Dataset items:
————
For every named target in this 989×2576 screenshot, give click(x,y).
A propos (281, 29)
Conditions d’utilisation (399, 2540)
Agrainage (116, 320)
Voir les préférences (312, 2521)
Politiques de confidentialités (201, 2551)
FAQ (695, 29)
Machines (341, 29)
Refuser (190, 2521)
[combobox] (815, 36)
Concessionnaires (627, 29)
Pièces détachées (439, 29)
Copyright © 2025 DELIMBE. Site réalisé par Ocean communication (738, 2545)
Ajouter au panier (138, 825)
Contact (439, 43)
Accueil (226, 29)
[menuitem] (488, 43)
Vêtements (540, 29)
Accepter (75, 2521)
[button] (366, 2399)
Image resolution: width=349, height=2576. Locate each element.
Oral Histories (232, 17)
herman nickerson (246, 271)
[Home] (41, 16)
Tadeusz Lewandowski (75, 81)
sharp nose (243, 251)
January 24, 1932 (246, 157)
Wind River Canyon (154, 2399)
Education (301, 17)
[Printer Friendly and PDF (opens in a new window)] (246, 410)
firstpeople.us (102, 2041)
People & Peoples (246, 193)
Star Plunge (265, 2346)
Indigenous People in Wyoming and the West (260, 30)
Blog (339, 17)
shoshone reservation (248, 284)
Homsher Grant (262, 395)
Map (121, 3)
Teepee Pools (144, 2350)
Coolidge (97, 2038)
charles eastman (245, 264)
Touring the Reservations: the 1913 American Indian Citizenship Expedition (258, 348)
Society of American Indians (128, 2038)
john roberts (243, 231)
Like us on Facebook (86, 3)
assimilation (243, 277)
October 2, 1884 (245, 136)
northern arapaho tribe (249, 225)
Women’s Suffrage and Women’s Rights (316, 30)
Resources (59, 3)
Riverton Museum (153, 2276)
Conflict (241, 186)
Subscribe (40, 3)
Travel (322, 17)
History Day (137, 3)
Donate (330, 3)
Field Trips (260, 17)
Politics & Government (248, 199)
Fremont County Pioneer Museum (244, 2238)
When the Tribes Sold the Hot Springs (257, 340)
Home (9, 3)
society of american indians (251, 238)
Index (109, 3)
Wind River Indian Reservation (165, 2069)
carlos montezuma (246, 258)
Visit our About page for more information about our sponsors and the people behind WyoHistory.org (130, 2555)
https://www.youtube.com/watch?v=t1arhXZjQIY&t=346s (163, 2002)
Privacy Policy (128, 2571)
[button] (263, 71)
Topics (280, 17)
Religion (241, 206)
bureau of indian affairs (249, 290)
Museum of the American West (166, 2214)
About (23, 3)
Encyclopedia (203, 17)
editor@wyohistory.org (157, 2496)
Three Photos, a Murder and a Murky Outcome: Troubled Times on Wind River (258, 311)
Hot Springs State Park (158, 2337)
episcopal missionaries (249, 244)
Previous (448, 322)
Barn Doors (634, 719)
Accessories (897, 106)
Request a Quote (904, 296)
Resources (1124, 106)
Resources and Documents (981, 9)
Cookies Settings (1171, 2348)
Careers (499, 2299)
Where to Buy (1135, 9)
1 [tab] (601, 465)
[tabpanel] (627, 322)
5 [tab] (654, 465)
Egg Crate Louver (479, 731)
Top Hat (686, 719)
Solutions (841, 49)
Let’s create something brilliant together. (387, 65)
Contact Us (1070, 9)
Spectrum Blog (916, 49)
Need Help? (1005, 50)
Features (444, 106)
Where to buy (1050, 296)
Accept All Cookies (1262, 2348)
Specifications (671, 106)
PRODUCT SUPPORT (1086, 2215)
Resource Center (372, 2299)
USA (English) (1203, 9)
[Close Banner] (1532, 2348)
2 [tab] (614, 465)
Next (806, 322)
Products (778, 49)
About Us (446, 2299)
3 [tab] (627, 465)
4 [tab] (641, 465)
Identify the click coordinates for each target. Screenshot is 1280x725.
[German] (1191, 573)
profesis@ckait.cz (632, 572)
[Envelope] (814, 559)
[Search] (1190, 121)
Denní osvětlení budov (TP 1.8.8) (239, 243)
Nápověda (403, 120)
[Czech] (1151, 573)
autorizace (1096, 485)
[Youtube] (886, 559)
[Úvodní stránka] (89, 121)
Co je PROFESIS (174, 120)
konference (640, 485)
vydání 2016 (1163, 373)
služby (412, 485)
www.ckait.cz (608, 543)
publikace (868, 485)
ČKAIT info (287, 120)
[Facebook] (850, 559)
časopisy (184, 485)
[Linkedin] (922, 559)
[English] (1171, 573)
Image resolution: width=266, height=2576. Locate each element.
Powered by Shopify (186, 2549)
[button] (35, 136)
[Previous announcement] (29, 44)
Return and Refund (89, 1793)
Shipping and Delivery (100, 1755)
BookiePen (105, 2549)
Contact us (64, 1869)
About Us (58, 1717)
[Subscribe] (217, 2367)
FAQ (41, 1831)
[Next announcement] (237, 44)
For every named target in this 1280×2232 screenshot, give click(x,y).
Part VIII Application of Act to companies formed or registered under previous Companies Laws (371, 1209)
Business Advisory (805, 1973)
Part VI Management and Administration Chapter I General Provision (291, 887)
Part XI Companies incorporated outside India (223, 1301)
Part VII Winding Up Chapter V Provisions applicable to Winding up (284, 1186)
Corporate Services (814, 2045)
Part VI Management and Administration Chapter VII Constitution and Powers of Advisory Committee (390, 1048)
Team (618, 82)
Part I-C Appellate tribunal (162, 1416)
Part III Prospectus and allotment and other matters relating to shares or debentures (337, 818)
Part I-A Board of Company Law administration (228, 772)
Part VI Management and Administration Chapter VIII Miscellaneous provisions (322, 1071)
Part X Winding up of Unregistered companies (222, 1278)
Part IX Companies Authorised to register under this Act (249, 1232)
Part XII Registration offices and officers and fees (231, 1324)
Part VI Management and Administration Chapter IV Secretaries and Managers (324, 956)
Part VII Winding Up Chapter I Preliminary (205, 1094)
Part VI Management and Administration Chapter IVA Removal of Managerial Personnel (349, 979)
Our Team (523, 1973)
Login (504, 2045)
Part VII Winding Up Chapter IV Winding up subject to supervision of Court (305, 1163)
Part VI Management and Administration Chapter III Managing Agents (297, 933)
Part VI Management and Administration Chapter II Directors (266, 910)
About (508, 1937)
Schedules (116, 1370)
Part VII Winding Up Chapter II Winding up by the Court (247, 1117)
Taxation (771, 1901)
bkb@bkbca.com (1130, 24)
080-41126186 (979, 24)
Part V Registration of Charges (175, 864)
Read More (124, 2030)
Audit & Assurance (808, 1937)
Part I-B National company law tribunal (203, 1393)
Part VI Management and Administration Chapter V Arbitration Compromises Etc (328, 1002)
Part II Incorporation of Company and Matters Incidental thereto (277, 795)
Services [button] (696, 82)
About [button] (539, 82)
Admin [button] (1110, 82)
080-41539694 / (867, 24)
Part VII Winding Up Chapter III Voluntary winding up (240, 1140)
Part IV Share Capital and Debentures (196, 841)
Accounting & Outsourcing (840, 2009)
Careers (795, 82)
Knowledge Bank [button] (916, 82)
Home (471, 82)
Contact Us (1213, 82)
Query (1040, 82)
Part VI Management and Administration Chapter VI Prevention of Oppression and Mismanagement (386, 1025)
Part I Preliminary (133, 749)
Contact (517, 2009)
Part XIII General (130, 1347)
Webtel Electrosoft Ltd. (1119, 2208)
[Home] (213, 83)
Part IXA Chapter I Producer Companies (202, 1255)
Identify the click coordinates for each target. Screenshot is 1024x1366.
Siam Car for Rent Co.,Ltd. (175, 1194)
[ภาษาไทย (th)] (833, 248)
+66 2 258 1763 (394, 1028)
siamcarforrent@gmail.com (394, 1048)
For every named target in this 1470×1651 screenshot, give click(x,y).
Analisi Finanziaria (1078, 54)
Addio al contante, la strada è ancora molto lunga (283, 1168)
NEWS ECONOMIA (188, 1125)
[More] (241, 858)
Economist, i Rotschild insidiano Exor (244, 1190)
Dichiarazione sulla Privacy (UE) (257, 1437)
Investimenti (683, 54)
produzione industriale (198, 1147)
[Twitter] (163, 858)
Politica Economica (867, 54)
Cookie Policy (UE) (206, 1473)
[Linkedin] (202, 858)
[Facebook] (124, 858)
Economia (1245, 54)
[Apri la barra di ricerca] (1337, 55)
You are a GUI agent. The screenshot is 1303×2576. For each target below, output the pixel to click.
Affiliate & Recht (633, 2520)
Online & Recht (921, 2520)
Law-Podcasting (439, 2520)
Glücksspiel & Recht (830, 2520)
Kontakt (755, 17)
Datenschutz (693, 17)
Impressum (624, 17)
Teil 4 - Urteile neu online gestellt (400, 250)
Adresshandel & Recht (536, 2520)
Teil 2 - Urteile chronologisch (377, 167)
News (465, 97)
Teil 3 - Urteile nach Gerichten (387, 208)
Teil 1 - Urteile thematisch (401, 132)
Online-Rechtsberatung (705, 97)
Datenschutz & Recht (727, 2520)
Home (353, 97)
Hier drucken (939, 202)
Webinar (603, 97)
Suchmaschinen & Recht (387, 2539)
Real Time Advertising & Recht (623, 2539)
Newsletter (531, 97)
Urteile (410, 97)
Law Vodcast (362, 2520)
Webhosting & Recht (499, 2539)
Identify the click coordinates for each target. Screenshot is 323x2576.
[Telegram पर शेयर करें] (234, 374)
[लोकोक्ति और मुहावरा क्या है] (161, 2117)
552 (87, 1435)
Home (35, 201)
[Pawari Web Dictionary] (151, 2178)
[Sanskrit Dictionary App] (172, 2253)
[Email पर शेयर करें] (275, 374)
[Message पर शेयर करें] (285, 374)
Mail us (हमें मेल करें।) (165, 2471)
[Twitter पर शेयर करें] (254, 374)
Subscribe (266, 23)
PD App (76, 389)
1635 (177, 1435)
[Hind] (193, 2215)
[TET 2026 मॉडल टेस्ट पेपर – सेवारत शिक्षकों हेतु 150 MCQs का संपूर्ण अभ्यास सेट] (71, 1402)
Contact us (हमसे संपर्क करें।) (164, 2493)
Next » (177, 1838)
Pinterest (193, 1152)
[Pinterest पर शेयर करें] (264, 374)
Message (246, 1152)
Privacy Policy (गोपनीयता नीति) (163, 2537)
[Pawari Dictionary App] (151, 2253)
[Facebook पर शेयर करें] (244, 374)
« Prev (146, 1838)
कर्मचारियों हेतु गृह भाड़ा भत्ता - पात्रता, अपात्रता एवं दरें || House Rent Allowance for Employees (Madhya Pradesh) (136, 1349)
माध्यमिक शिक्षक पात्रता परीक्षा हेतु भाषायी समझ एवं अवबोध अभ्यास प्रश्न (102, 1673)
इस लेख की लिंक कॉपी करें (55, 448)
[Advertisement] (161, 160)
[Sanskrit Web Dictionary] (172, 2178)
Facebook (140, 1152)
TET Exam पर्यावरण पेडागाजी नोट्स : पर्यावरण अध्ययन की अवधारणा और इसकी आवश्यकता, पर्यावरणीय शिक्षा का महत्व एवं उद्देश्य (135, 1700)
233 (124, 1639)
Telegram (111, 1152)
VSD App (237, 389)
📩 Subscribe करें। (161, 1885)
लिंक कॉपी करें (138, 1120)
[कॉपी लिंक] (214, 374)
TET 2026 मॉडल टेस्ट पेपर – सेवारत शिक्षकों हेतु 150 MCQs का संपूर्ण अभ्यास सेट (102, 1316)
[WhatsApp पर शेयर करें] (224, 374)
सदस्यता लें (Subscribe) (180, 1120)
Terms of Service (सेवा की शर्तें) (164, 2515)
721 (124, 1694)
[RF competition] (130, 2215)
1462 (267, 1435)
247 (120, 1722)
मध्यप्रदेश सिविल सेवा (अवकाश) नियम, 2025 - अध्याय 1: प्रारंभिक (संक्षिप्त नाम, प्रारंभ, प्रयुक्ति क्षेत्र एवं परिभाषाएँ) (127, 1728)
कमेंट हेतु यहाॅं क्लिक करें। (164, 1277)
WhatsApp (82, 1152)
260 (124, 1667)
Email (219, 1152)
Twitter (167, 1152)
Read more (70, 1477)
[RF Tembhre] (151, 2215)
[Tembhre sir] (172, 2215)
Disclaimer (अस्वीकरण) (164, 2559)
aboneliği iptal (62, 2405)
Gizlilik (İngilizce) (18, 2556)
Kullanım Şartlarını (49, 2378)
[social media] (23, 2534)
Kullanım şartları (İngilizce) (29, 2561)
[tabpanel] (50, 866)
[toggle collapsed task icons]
————
Directions: Of all the entries above, retype exactly the lines from the line with "Part VI Management and Administration Chapter VI Prevention" to the line with "Economia (1245, 54)", both included, and no others.

Response:
Part VI Management and Administration Chapter VI Prevention of Oppression and Mismanagement (386, 1025)
Part I Preliminary (133, 749)
Contact (517, 2009)
Part XIII General (130, 1347)
Webtel Electrosoft Ltd. (1119, 2208)
[Home] (213, 83)
Part IXA Chapter I Producer Companies (202, 1255)
Identify the click coordinates for each target. Screenshot is 1024x1366.
Siam Car for Rent Co.,Ltd. (175, 1194)
[ภาษาไทย (th)] (833, 248)
+66 2 258 1763 (394, 1028)
siamcarforrent@gmail.com (394, 1048)
For every named target in this 1470×1651 screenshot, give click(x,y).
Analisi Finanziaria (1078, 54)
Addio al contante, la strada è ancora molto lunga (283, 1168)
NEWS ECONOMIA (188, 1125)
[More] (241, 858)
Economist, i Rotschild insidiano Exor (244, 1190)
Dichiarazione sulla Privacy (UE) (257, 1437)
Investimenti (683, 54)
produzione industriale (198, 1147)
[Twitter] (163, 858)
Politica Economica (867, 54)
Cookie Policy (UE) (206, 1473)
[Linkedin] (202, 858)
[Facebook] (124, 858)
Economia (1245, 54)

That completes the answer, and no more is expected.